Development and evaluation of zopiclone compression coated tablet for time-controlled pulse release: Mechanism and in vivo study

Abstract

Early-morning awakening is a special insomnia characterized with circadian rhythm. In this study, zopiclone (ZOP), one of the common hypnotics, was selected to prepare zopiclone pulse release tablet via compression coating. Single-factor analysis combined with Box–Behnken design (BBD) was used to optimize the formulations. Finally, ZOP compression coated tablets (CCTs) with burst release after a 2.5–3 h lag time (Tlag) were successfully obtained. A study of mechanical properties revealed that the generation of Tlag resulted from the break of the mechanical equilibrium between core swelling force and coating fracture strength, moreover, the time-varying curves of these two forces were both consistent with the Weibull distribution.
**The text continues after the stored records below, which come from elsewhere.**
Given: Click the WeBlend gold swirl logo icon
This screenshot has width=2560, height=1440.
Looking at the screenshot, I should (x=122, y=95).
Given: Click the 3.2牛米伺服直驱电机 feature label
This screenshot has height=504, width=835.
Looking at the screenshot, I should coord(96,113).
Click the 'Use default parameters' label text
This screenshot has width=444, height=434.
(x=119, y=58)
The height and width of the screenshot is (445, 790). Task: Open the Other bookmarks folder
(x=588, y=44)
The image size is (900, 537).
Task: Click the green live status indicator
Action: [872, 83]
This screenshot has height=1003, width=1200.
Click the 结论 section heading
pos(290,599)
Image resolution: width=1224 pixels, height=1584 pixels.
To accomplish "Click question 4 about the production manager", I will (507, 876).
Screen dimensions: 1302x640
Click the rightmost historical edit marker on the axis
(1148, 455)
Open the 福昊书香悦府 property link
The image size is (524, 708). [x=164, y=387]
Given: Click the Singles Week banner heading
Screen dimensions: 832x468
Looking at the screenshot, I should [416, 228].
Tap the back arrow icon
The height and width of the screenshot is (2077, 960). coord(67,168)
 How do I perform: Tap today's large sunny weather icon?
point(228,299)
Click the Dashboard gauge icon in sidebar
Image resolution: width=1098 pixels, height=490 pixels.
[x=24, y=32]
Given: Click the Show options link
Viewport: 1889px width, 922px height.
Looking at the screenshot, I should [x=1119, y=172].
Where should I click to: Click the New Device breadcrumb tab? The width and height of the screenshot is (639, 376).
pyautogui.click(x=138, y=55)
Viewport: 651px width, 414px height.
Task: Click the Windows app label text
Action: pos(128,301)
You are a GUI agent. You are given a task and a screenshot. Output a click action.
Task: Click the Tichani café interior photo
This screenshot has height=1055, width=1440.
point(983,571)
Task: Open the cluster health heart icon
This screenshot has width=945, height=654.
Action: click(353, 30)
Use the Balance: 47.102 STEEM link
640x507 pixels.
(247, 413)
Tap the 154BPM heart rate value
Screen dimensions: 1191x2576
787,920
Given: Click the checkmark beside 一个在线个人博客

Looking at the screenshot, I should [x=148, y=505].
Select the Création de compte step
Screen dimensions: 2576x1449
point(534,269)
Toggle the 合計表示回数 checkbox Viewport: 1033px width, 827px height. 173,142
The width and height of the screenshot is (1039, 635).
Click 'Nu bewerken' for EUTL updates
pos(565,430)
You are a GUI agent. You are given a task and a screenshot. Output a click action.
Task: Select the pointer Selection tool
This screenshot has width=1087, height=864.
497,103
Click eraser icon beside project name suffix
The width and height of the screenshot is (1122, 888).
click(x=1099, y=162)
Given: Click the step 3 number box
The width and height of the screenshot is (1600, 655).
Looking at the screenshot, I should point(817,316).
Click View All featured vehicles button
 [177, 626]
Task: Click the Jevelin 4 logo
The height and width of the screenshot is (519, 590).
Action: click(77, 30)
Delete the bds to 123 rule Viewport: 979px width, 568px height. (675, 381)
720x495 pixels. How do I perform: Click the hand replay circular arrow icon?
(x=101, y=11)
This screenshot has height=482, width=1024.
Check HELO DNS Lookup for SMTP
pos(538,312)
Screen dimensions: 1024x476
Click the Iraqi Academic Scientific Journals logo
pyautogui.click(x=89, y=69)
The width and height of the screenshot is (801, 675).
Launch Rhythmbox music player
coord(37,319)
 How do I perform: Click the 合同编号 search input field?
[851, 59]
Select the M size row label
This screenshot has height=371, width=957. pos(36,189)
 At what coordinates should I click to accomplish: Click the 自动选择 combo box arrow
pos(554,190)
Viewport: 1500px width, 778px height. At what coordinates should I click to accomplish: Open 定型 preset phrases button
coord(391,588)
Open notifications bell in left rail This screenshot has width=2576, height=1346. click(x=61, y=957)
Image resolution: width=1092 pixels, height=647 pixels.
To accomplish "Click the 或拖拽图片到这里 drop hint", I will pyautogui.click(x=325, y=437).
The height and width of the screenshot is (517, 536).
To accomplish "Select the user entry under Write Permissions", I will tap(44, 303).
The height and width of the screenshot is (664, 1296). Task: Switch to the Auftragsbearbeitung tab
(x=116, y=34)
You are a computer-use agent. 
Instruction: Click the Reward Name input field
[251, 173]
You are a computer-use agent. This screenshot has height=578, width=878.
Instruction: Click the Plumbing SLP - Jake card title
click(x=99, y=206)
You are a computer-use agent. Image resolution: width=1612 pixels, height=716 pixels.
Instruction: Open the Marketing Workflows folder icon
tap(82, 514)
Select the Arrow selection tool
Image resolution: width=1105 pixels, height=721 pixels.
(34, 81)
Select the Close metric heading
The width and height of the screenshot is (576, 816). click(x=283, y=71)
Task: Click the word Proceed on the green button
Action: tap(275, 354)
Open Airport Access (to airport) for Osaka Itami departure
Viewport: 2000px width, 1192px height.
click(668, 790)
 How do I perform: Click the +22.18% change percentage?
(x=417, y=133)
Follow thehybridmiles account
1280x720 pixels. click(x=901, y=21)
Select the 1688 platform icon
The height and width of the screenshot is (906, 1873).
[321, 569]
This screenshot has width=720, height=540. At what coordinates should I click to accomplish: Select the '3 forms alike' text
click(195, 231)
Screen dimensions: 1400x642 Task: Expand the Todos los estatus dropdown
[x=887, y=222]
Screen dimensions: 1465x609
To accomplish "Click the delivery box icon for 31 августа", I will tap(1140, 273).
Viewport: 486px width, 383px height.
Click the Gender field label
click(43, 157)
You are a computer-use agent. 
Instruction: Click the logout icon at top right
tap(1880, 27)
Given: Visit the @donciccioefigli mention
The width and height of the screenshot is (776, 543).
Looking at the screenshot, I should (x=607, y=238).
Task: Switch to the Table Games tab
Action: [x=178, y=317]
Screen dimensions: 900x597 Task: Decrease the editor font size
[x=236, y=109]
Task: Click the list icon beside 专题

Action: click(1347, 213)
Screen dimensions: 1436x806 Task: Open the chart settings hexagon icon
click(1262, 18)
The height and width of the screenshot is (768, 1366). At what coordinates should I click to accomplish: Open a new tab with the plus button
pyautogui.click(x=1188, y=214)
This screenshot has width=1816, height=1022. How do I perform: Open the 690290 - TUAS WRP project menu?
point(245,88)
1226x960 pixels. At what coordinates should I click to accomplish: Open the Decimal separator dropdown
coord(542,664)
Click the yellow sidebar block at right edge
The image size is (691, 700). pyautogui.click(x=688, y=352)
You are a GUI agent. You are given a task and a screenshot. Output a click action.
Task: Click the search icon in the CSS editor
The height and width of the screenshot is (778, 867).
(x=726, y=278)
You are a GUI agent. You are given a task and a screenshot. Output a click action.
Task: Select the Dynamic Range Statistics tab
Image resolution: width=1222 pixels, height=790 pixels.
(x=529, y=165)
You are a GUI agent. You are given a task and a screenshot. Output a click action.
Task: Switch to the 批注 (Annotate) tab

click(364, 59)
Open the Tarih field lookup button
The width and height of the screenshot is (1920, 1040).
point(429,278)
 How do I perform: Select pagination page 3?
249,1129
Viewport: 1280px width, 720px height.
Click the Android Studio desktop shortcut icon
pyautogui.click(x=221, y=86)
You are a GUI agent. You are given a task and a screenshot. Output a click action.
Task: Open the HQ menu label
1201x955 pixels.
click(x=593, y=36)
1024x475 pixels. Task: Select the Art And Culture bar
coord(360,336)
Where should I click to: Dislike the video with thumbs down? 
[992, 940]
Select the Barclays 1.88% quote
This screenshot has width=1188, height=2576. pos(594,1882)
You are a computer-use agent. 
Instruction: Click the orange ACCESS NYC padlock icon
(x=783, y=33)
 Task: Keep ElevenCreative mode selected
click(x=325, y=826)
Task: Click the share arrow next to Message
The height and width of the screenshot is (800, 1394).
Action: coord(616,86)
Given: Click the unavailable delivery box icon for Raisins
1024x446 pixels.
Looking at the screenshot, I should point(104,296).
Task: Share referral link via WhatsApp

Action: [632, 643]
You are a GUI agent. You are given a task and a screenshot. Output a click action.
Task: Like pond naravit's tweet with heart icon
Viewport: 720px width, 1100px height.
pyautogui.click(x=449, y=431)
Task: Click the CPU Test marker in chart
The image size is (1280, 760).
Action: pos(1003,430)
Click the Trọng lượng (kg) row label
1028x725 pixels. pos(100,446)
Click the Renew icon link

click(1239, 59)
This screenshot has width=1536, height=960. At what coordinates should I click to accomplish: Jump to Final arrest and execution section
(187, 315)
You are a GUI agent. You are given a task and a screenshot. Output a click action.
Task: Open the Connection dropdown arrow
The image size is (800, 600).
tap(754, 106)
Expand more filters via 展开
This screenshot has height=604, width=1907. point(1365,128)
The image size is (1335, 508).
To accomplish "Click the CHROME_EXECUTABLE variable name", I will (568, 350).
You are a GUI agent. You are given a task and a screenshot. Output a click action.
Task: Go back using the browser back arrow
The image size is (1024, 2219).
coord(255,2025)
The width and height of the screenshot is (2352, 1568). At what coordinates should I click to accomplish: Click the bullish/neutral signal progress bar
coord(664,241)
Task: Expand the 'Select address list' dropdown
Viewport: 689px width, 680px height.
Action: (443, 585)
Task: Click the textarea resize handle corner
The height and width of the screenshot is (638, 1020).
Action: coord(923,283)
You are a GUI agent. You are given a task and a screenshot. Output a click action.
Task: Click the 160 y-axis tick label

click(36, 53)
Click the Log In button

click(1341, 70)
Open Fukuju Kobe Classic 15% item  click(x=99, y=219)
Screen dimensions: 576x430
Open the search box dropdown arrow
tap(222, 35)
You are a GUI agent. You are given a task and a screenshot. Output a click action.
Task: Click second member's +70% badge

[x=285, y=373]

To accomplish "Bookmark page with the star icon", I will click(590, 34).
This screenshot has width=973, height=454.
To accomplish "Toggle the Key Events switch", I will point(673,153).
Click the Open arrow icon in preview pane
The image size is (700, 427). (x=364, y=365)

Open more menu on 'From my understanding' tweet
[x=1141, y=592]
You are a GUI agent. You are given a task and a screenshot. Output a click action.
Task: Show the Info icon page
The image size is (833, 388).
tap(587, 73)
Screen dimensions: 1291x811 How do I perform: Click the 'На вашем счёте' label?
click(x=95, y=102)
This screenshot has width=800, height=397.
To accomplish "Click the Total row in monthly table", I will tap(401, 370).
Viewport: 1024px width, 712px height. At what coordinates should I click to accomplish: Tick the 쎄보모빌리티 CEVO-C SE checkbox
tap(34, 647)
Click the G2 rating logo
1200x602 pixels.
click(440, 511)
Compared with the commercial tablets, CCTs in beagle dogs showed a significant delay about 2.67 h which was similar to the Tlag in vitro. There was no significant difference in main pharmacokinetic parameters such as T1/2, AUC and Cmax. The relative bioavailability was 106.64%, indicating that Tlag of ZOP CCTs had no effect on the following pharmacokinetic process. Furthermore, a good in vivo-in vitro correlation (IVIVC) of ZOP CCTs was verified (R2 = 0.9625). The development of the ZOP CCTs provided a modified drug delivery system for early-morning awakening insomnia.